Winnipeg Junction revisited

clay county histories

Markus Krueger | Program Director  HCSCC

It was the talk of the local history world last summer. A group of Minnesota State University Moorhead archeology students led by Dr. Amanda Butler was excavating Winnipeg Junction. 

Winnipeg Junction was a town at a fork in the railroad two miles east of Hawley. In 1886, the Northern Pacific Railway built a spur line going north up to Winnipeg off their main east-west line. People started moving to that junction of tracks, so the railroad called Winnipeg Junction a town, platted three city blocks, and began selling lots. 

At its peak, there were about 260 Winnipeg Junctioners, but the town was short lived. It was at the bottom of steep hills that the locomotives struggled to climb and next to a soggy section of the Buffalo River that caused tracks to sink. In 1908, the railroad rerouted the tracks a mile north in order to run along the peaks of those hills and bypass that soggy section, leaving Winnipeg Junction high and dry without a road (or in this case, low and wet). Almost everybody picked up their houses and moved to Hawley or Lake Park or a new community they established called Dale. 

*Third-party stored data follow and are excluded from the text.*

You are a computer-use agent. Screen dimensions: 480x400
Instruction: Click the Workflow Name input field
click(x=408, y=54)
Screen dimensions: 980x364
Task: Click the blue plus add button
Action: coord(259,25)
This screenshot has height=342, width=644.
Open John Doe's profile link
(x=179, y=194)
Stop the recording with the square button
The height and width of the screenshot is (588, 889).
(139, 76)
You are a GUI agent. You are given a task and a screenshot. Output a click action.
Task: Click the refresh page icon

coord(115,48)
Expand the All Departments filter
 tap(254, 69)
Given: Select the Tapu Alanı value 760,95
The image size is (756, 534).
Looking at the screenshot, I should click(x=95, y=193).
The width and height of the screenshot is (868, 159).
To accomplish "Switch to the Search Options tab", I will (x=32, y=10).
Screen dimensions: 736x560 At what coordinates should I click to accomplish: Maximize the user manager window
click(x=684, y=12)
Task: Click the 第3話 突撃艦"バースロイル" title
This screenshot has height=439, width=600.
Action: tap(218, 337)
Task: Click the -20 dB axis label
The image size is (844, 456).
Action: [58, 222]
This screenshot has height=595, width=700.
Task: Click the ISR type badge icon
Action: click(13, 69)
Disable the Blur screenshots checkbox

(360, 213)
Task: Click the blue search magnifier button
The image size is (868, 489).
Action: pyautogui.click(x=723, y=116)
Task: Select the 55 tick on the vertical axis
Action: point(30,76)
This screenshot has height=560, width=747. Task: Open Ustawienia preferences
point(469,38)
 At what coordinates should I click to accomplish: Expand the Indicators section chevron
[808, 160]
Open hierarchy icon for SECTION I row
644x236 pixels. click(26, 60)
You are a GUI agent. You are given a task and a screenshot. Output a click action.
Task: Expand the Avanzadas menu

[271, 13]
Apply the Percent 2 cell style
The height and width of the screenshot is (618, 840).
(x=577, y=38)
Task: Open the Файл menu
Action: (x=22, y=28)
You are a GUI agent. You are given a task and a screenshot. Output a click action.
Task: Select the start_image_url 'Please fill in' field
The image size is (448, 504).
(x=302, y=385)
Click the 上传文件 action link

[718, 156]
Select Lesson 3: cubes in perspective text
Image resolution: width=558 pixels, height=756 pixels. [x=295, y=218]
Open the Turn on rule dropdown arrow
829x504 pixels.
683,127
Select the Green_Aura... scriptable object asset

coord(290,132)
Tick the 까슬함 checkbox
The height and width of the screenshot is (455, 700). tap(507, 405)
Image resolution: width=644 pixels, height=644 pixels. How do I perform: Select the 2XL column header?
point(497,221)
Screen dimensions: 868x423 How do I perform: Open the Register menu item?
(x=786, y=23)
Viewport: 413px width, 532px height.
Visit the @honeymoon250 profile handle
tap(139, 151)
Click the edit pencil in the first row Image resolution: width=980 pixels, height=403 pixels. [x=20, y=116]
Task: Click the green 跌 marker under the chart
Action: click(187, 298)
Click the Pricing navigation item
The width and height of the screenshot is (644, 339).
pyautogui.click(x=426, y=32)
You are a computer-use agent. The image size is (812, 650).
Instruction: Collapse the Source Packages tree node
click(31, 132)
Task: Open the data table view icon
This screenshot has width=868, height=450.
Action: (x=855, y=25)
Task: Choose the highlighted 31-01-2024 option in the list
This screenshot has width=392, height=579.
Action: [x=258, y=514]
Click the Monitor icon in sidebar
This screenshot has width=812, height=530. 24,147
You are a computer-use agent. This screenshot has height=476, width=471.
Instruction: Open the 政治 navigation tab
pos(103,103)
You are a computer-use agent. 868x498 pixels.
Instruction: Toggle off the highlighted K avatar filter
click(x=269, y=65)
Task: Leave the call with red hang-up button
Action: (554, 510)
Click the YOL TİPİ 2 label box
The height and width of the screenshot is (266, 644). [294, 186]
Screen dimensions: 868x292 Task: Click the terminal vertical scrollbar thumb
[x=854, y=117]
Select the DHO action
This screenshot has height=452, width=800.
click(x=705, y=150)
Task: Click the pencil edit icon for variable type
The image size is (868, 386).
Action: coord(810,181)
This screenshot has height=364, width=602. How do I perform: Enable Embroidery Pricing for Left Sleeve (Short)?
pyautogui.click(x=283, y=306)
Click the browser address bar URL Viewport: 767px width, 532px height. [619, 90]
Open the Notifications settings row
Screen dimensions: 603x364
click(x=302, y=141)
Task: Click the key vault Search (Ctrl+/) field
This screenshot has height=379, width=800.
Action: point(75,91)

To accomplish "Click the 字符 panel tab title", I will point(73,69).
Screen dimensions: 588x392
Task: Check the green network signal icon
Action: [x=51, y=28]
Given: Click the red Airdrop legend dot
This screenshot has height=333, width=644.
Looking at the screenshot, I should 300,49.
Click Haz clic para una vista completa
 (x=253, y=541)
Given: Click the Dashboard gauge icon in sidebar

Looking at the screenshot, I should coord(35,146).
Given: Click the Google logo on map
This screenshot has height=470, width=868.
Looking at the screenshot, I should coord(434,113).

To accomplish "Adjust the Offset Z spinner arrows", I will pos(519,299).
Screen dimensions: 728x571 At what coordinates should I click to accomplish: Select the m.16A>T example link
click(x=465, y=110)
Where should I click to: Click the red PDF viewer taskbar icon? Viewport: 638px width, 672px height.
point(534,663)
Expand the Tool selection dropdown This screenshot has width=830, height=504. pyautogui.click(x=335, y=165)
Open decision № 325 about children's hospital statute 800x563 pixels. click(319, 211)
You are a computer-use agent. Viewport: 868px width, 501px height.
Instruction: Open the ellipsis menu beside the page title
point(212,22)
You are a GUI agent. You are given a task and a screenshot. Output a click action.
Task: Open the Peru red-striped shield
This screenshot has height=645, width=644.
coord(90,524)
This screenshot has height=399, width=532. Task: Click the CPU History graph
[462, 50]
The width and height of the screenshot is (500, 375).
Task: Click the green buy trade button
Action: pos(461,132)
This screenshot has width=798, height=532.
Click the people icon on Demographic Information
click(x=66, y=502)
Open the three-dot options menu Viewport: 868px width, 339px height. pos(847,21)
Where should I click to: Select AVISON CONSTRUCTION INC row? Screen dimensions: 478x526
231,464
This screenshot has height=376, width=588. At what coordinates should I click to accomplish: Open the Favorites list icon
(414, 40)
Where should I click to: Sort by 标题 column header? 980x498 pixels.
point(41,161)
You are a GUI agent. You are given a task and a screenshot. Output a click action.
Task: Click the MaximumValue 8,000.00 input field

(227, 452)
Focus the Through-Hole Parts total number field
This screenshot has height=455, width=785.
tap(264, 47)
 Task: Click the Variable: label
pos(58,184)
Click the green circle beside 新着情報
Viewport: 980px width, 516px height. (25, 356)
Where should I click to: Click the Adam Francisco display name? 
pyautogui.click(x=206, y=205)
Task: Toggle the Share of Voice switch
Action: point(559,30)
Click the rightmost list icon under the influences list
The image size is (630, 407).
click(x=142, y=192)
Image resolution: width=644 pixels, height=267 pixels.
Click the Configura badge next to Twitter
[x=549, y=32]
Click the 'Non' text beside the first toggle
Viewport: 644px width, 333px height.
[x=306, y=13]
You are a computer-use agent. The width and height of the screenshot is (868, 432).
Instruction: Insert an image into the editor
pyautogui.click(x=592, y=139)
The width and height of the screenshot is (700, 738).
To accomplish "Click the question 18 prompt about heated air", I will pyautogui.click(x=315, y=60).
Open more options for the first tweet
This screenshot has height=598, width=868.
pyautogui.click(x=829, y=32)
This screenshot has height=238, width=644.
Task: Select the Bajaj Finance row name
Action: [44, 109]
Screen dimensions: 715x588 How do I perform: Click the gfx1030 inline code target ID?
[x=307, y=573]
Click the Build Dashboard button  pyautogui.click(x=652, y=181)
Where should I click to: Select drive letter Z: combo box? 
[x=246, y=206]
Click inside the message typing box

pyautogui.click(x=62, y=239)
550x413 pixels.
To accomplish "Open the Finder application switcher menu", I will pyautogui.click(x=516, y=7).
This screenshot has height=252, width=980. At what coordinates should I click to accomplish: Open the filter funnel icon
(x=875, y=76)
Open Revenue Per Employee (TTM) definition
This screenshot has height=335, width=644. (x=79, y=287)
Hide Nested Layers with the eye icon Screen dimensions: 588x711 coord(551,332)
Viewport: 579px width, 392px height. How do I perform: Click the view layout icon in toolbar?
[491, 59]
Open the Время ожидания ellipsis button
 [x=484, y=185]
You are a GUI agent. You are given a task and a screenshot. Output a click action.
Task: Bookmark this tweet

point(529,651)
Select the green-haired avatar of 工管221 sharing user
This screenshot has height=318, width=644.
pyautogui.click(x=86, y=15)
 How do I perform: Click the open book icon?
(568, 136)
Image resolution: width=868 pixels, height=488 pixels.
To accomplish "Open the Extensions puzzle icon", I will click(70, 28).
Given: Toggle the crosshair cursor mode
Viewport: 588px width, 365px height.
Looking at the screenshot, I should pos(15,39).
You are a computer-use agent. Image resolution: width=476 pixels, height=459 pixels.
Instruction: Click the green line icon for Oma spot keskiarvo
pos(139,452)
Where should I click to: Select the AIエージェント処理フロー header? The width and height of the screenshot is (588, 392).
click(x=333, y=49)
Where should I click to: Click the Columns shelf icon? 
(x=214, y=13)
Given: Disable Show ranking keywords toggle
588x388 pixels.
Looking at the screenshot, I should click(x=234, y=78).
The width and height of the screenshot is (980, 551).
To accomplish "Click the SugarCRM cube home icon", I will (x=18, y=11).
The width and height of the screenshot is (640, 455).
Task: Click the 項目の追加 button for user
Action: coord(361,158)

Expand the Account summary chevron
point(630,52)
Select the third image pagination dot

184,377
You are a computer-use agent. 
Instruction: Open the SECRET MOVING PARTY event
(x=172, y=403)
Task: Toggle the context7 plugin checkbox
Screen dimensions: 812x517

Lucky for us, they left their garbage piles and latrines behind. You can sure learn a lot by sifting through someone’s garbage or digging up what they threw down the outhouse hole. The Dragons hit paydirt this summer! They found the garbage pile shared by Ole Gol’s saloon and his brother-in-law Teddy Johnson’s restaurant. 

After digging through old garbage last summer, the students will spend this academic year digging into books to analyze what they found and share it with the public through a website. This website is still under construction, but you can see the excellent informative posters the students made for the 2022 Midwest Archeology Conference here:  www.winnipegjunction.weebly.com/current-research 

As one might expect from a garbage pile behind a saloon and restaurant, there were a lot of booze bottles and broken dishes. A couple of bottles had labels still partially preserved after 110 years, allowing students to discern what they once contained. They pieced together shards of a broken bottle to reveal the label for Booth & Co. Superior Old Tom Gin made in London. Grapes on another label indicate brandy. I was particularly interested in a bottle of beer from Northern Brewing Company of Superior Wisconsin. This brewery had its beginnings in Fargo as the Red River Valley Brewing and Malting Co. The massive brewery was going great through 1880s until North Dakota outlawed alcohol in 1890. The owners moved their business to Wisconsin but, as we can see from the bottle at Winnipeg Junction, they kept ties to their birth community. The Dragons also found evidence of kids playing with marbles and dolls.  

The posters on the website go into detail about many aspects of archeology, from how they used modern GIS satellite imagery to map the historic buildings, to an in-depth analysis of a big weird cylinder that turned out to be a turn-of-the-century battery. Check them out!